◆ **Selected text**

Monday, May 24, 2010

Small Talk

One thing that drives me nuts is small talk. Yes, we all have to do it and I actually have to do quite a bit of it for my job but that doesn't make it any the more enjoyable.

Case in point. We recently went to a social function where we knew only 2 other people. We met a (seemingly) nice guy and were chatting with him for quite awhile. People were grilling and I've learned from long experience to always bring my own veggie burgers.

Anyway, we had been talking to this guy and I had gotten the sense that he was quite a bit of a wannabe macho guy (I think it had to do with him being all of about 5 feet tall) and as I got my veggie burger he looks at it and says, "What's wrong with good ol' American beef?" First of all, it was rude as I never comment on what other people eat (except for my husband when I tell him to eat more veggies, but my husband eats meat for crissakes). It's nobody else's business what I eat or don't eat.

If someone has a dietary restriction due to religion (which is concerned with morality as is my decision not to eat meat) no one says anything about that. I've never heard of anyone cornering a Jew or Muslim (or a Catholic on Fridays) and demand to know why they don't eat certain food items.

Out of a BBQ of 10-12 people, 3 were vegetarians so I'm not even so much in the minority anymore.

◆ **Dataset entries**
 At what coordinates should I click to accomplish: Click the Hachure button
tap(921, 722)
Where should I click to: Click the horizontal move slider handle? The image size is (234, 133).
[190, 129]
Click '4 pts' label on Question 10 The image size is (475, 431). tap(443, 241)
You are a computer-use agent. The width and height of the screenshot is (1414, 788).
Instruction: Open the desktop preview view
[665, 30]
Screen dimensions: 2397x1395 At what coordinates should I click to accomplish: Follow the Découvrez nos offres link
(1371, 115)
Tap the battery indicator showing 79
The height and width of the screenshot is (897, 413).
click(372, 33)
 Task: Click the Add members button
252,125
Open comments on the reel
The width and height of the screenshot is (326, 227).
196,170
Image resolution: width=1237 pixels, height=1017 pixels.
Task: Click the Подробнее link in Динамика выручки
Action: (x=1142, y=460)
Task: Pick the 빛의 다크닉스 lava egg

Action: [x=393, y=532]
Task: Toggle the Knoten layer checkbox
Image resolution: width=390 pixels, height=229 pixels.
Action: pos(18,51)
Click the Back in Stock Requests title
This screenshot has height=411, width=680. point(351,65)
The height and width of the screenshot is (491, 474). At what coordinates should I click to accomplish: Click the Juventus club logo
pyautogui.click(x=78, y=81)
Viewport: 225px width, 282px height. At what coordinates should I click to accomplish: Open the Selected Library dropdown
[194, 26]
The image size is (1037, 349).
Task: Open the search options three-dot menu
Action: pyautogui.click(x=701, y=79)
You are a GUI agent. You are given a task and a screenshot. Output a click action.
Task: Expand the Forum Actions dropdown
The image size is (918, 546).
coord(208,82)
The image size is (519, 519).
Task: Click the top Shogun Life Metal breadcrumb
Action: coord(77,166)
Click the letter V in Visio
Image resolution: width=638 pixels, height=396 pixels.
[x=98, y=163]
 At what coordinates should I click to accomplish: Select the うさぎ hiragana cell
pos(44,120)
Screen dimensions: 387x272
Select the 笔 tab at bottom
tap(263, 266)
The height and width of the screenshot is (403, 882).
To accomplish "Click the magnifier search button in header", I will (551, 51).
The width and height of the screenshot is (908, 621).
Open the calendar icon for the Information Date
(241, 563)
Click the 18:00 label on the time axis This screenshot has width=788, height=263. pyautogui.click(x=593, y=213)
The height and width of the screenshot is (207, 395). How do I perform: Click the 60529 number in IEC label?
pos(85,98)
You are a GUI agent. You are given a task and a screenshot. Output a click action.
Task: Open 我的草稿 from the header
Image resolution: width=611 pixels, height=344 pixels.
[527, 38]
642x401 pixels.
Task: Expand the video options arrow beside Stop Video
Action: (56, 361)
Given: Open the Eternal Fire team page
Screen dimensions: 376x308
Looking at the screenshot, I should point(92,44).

◆ **What the task asks**
Name every religious group mentioned in the small talk post above.

◆ **Output of the exercise**
Jews, Muslims, and Catholics.